The Min Draw Distance setting can theoretically be used to spawn two meshes in the same spot - one being drawn near and the other being drawn far. By setting the Min Draw distance of the far proxy (ie opaque mesh) as the same as the max for the nearby hero asset (ie masked mesh), they can seamlessly swap at the desired distance.

The Nanite Pixel Programmable Distance disables any pixel programs (such as opacity masking) beyond a certain distance.

Spawning an actor in PCG with a max Nanite Pixel Programmable Distance set does seem to work, but is not appropriate for foliage and many other cases. It also doesn’t seem to impact the shadow pass properly in my test (mesh still appeared masked in shadows after switching opaque in main).

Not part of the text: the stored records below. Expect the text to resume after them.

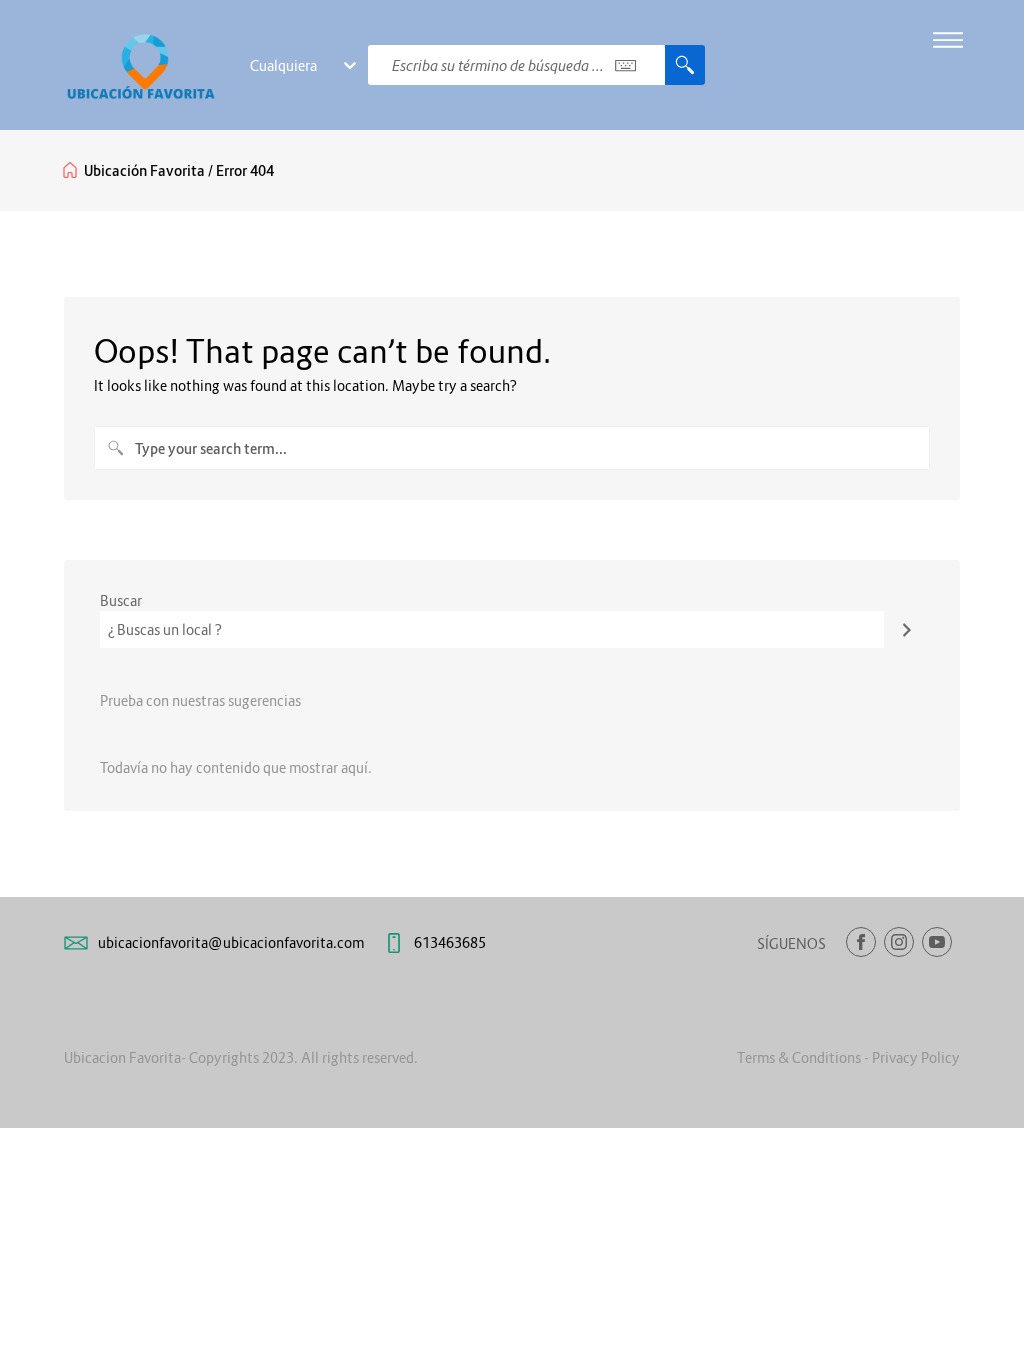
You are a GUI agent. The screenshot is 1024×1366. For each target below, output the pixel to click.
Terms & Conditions (799, 1057)
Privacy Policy (916, 1057)
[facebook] (861, 942)
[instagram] (899, 942)
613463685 (450, 942)
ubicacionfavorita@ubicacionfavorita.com (231, 942)
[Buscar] (907, 629)
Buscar (121, 600)
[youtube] (937, 942)
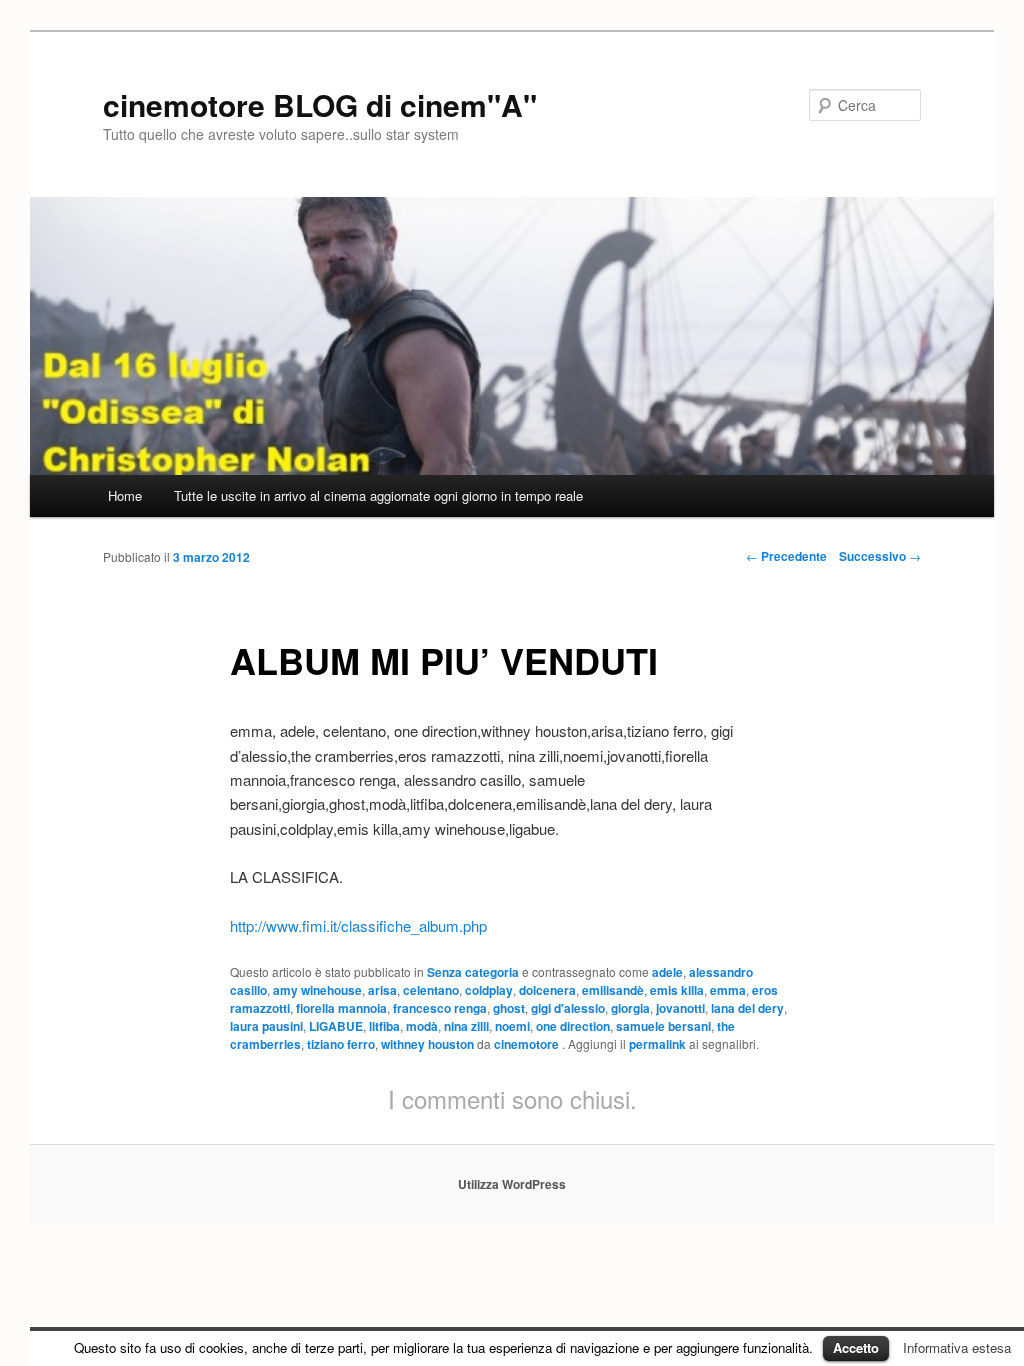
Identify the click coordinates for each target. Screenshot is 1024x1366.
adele (667, 972)
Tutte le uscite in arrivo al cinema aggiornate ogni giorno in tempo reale (378, 495)
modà (422, 1026)
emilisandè (613, 990)
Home (125, 495)
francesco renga (440, 1008)
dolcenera (547, 990)
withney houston (427, 1044)
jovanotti (680, 1008)
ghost (509, 1008)
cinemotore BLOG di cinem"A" (320, 104)
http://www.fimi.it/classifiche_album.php (358, 925)
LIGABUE (336, 1026)
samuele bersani (663, 1026)
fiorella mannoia (341, 1008)
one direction (573, 1026)
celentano (431, 990)
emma (728, 990)
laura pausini (266, 1026)
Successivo (880, 556)
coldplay (489, 990)
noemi (512, 1026)
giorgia (630, 1008)
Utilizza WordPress (512, 1184)
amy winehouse (317, 990)
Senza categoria (473, 972)
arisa (382, 990)
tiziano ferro (341, 1044)
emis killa (677, 990)
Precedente (786, 556)
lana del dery (747, 1008)
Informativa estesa (957, 1347)
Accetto (856, 1347)
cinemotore (528, 1044)
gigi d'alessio (568, 1008)
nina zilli (466, 1026)
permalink (657, 1044)
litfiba (384, 1026)
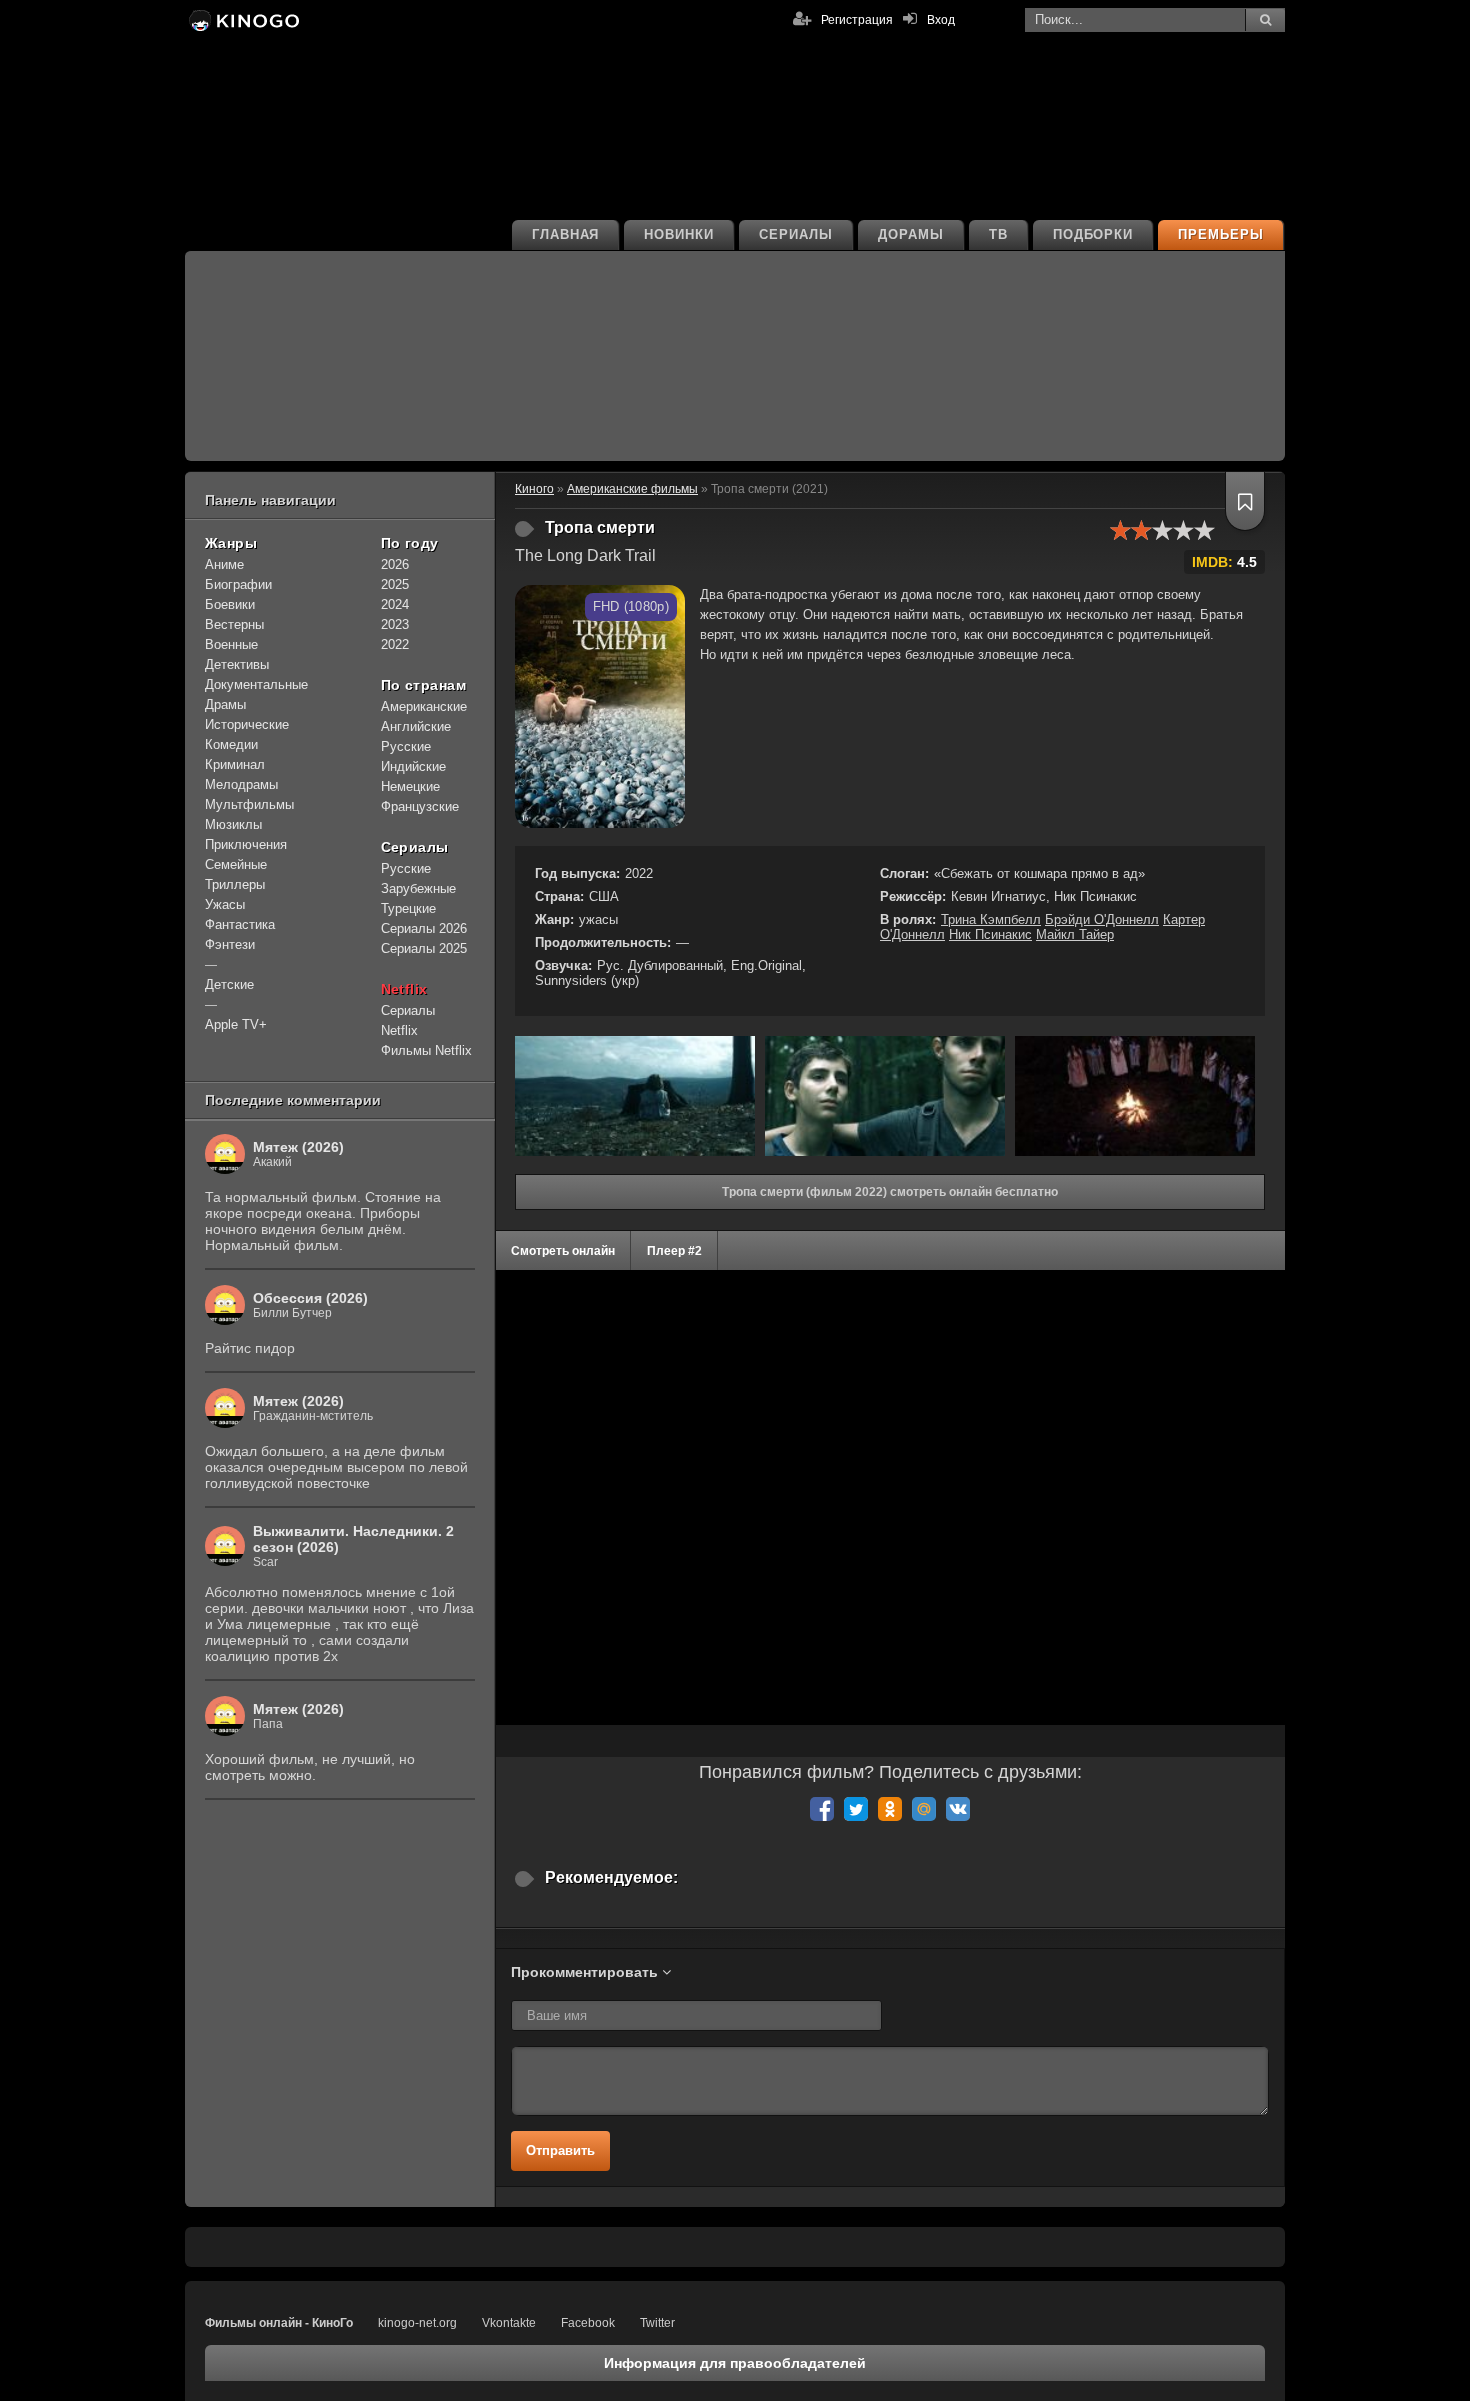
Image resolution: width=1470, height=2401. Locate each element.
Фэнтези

The Min Draw Distance setting didn’t seem to work properly with actors spawned in PCG.

Hopefully these descriptors can be exposed to PCG and the foliage tool and also hopefully LOD style features (such as swapping meshes, materials, shadow casting) by distance is added to nanite in the future. Using nanite shouldn’t mean losing legitimate optimization options that LODs provided. For example, nanite draws into VSM at unlimited distance, which can lead to many small objects being rendered to shadow depths needlessly. LODs easily allow shadows to be disabled by screen-size.

In the meantime, the best I can come up with for foliage is to use the distance or screen size in the material to lerp opacity to 1. This is still more expensive than a truly opaque material, but I’ve found a masked material with an opacity of 1 to be measurably less expensive than a partially or fully masked mesh - so it is better than nothing.

Also consider the shadow pass when using CSM or VSM. You can make your mesh opacity=1 using the shadow pass switch. This might save some time when drawing the shadow depths.

Another descriptor that is unfortunately missing from the PCG mesh spawner is the checkbox for “Draw in Main Pass.” You can use this to disable shadow casting on the mesh, but then spawn a shadow casting proxy mesh (invisible in the main pass but not the depth pass) in the same location with a fully opaque material and even simpler geometry if you like.